La aparición de variados mecanismos de regulación estatal, que surgen en la década del ‘30, también se extiende a la yerba mate creando una Comisión Reguladora. Ese organismo tenía atribuciones para prohibir y/o autorizar nuevas plantaciones y también para establecer cupos de cosechas. Un año más tarde, el intervencionismo estatal se reforzaría con la creación de un mercado consignatario encargado de garantizar un precio sostén a la producción.
La regulación estatal llegó a su fin en 1991. El gobierno de Carlos Menem dictó el decreto 2284/91 que consagró la desregulación de la actividad. A partir de ese momento, el mercado volvió a reinar en los distintos eslabones de la cadena productiva. En ese contexto, las asimetrías se hicieron evidentes. Por un lado, estaba la fuerte concentración de las industrias molineras de la yerba mate. Las tres principales firmas –Las Marías, Molinos Río de la Plata y Larangeira Mendes– concentraban el 50 por ciento de las ventas. Además, la facturación de las diez primeras alcanzaba al 70 por ciento de las ventas totales. Del otro lado, los 19.000 productores minifundistas.

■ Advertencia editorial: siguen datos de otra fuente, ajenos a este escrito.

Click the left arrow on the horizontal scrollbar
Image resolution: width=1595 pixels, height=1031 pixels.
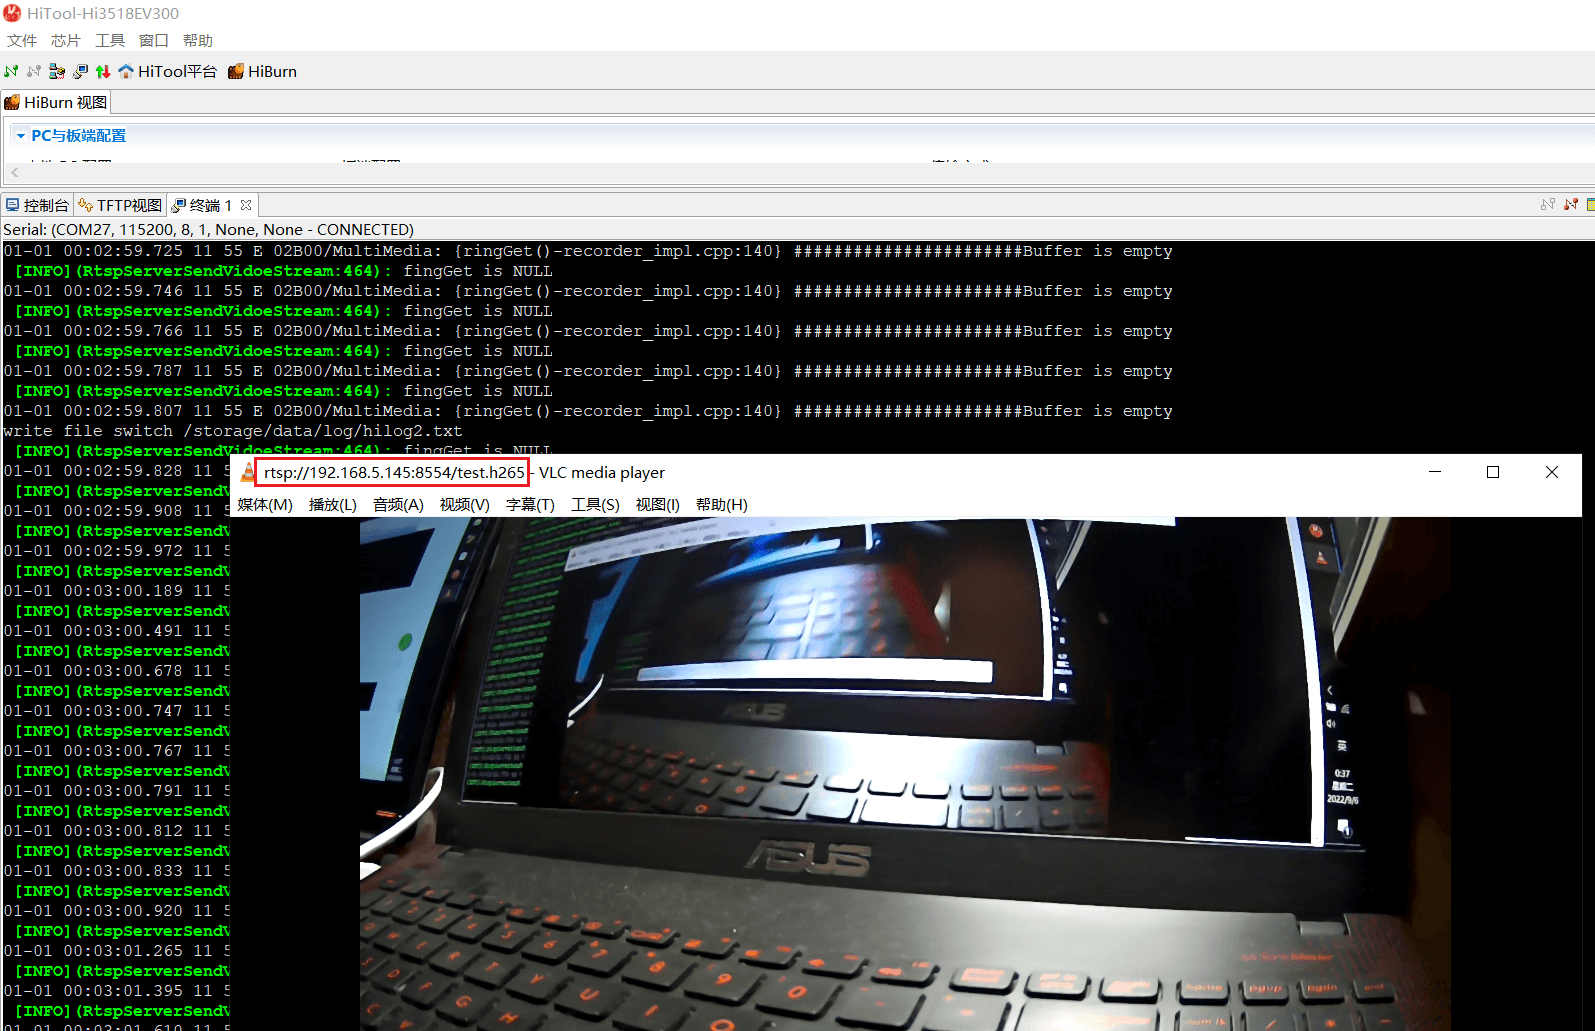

El resultado era previsible: la desigual relación de fuerzas y la sobreoferta yerbatera deprimieron los precios de la materia prima.
Antes de la desregulación, el sector productivo –incluidos costos de cosecha y flete– se quedaba con el 30 por ciento del precio que el consumidor pagaba en la góndola. En la década del ‘90 su participación se redujo al 9 por ciento.
Sin embargo, los menores costos no se tradujeron en un menor precio para el consumidor. Por el contrario, la diferencia engrosó los márgenes de rentabilidad del resto de la cadena (molinos yerbateros e hipermercados).
Javier Gortari calcula que “la trasferencia de ingresos desde el sector productivo al sector industrial-comercial fue del orden de los 115 millones de pesos anuales”. En sus diez años de vigencia, la desregulación generó una redistribución de ingresos superior a los 1000 millones de pesos. Esta situación eclosionó a mediados del 2001. En lo que se conoció como “el tractorazo”, los productores yerbateros acamparon durante un mes en la Plaza Central de Posadas. Fue el inicio de las conversaciones que terminaron alumbrando la creación del Instituto Nacional de la Yerba Mate (INYM). La irrupción de ese organismo mixto (con participación estatal y de los actores productivos) modificó la situación de los productores. En el 2002, el valor de la materia prima se incrementó más de un 300 por ciento. Gortari señala: “En cuatro años de funcionamiento el INYM llevó el precio de la hoja verde a 42 centavos el kilo, generando en ese lapso el proceso inverso de redistribución de la renta yerbatera y recuperando la participación porcentual de los productores en el valor final a los niveles previos de la desregulación: 30 por ciento”.